■ Supplied records ■
■ ■ ■
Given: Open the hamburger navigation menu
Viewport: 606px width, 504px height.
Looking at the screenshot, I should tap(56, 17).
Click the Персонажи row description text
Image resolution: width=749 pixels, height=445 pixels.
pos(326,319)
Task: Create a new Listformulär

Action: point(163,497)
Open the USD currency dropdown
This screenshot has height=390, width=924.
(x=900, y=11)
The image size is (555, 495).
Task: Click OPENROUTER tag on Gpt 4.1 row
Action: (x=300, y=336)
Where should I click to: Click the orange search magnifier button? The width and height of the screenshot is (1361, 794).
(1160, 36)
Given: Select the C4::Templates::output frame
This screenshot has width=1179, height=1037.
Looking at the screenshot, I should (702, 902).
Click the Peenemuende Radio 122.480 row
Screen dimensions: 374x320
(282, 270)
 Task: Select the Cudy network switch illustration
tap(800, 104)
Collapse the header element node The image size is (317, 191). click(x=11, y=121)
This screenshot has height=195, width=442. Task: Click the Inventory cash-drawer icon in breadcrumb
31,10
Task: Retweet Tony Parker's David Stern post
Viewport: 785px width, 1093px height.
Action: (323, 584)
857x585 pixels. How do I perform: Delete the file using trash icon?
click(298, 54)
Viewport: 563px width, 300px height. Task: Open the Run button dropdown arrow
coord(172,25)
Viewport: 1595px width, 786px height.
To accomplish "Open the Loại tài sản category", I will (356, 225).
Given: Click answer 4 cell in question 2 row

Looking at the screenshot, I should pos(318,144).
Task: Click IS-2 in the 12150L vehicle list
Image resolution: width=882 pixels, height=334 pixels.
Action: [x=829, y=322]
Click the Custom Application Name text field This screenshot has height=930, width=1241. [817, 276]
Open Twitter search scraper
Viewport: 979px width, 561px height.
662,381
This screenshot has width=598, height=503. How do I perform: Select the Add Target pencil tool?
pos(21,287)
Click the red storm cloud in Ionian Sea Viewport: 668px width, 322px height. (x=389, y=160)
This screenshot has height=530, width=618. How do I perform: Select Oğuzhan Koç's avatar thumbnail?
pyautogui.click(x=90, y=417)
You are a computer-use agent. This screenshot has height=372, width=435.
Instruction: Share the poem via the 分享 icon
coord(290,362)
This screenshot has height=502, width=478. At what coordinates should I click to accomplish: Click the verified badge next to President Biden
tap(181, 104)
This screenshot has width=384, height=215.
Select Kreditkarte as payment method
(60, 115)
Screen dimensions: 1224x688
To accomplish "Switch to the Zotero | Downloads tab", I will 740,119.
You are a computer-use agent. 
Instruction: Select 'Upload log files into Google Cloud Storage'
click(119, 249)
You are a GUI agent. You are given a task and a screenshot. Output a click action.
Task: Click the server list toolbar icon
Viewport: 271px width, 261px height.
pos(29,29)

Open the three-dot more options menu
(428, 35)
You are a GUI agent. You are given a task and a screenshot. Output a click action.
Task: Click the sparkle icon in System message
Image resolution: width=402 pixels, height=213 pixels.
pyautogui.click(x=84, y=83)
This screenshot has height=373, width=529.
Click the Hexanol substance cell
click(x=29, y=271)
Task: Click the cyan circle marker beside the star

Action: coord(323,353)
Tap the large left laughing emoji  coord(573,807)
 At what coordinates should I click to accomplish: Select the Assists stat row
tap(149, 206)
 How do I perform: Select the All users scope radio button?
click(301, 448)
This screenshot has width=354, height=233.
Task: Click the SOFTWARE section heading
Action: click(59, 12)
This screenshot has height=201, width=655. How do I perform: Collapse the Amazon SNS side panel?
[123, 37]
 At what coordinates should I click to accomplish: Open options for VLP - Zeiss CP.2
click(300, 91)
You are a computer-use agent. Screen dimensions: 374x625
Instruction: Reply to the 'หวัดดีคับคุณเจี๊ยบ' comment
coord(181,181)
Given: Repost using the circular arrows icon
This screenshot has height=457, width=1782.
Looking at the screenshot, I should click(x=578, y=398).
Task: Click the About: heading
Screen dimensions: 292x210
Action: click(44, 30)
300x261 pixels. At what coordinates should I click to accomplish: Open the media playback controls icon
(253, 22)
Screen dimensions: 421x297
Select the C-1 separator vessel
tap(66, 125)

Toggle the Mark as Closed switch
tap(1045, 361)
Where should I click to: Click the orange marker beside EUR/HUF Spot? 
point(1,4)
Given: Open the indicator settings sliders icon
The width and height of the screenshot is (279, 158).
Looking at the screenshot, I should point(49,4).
■ ■ ■
■ Work order ■
Only those lines of the entries above that run from the line containing "At what coordinates should I click to accomplish: Select" to the line containing "Given: Repost using the circular arrows icon", both included, should be transcribed exactly.

■ Reply to the exercise ■
 At what coordinates should I click to accomplish: Select the Assists stat row
tap(149, 206)
 How do I perform: Select the All users scope radio button?
click(301, 448)
This screenshot has width=354, height=233.
Task: Click the SOFTWARE section heading
Action: click(59, 12)
This screenshot has height=201, width=655. How do I perform: Collapse the Amazon SNS side panel?
[123, 37]
 At what coordinates should I click to accomplish: Open options for VLP - Zeiss CP.2
click(300, 91)
You are a computer-use agent. Screen dimensions: 374x625
Instruction: Reply to the 'หวัดดีคับคุณเจี๊ยบ' comment
coord(181,181)
Given: Repost using the circular arrows icon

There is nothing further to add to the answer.